**Ejercicios**
a - Indica si cada afirmación concuerda con el fragmento sobre las excursiones a Nueva York y responde sí o no, citando literalmente las palabras del fragmento que lo deciden. (i) Las excursiones a Nueva York producían a la vez excitación y temor. (ii) El riesgo de esas excursiones ha aumentado con el tiempo. (iii) Las mujeres ya disfrutan del anonimato en las rutas por Venecia o Tokyo.
b - Enumera todas las ciudades que se nombran en el fragmento sobre las excursiones a Nueva York.
c - Reanuda el fragmento sobre las excursiones a Nueva York a partir de su última oración.

**Bloque de texto**
▶
Las excursiones a Nueva York competían en excitación -por los estímulos a los
que es sensible en caminante- y temor -por penetrar en un territorio
desconocido y por tanto con la alternativa del peligro siempre presente-. Pero
este riesgo ha ido disminuyendo con el tiempo, al menos para las mujeres, que
ya gozan del anonimato en las rutas por Venecia o Tokyo.
◀
**Datos proporcionados**
▶
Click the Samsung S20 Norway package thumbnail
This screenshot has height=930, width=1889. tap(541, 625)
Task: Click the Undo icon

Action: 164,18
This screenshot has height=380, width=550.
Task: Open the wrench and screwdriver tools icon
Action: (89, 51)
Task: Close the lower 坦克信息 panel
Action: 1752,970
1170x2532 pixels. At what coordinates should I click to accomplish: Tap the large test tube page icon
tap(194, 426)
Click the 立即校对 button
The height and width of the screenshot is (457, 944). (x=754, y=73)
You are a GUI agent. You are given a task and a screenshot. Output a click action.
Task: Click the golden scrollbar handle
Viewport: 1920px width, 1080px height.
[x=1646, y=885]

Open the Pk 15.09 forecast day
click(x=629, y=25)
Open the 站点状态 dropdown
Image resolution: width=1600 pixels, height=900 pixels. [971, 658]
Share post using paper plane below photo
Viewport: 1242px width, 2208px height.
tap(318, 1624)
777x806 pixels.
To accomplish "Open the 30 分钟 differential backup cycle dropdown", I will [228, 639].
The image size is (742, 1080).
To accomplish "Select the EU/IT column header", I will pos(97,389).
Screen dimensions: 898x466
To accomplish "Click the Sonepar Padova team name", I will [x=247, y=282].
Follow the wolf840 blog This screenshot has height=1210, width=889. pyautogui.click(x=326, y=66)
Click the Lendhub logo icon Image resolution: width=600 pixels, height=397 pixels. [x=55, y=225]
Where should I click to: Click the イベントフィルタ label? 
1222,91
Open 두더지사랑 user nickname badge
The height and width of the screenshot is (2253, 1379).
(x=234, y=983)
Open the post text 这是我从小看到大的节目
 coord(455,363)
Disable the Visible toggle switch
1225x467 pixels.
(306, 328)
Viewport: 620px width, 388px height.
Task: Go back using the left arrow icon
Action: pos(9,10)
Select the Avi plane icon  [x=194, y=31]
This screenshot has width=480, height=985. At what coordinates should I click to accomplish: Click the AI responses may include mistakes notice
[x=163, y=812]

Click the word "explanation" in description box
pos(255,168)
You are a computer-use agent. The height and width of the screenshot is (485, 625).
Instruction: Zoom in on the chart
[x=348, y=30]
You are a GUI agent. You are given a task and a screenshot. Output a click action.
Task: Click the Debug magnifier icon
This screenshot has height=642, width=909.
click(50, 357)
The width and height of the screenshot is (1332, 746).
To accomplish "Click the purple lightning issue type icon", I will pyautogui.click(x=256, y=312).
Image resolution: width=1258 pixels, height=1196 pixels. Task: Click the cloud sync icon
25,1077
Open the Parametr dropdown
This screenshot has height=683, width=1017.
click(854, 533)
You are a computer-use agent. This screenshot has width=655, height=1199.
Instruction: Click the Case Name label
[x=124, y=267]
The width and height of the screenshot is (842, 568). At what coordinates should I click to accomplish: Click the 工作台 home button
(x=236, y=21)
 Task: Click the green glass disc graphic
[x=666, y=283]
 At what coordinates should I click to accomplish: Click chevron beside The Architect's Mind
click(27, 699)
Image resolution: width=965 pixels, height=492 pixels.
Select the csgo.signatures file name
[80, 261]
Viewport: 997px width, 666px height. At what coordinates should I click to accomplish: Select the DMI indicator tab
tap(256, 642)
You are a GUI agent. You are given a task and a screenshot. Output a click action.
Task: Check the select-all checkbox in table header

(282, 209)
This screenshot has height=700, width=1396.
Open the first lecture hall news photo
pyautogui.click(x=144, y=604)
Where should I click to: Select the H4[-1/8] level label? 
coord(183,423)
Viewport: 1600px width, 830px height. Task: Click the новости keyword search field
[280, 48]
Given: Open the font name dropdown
◀
**Soluciones**
a -
(i) Sí: "Las excursiones a Nueva York competían en excitación" y "temor".
(ii) No: "este riesgo ha ido disminuyendo con el tiempo".
(iii) Sí: "ya gozan del anonimato en las rutas por Venecia o Tokyo".

b - Nueva York, Venecia, Tokyo.

c -
Es
cierto que Lauren Elkin elabora todo un tratado de sororidad, en el que la
amistad entre mujeres se desarrolla en el ámbito de los caminantes libres. Pero
la conclusión tiene más relación con la serenidad que propone el taoísmo o los
monjes vestidos de naranja y granate en los monasterios de Asia, y que Elkin resume
en una frase cuya moral compartirían todas las hijas de Eva de las que hemos
estado disertando: “Pasear, paradójicamente, hace posible la quietud”.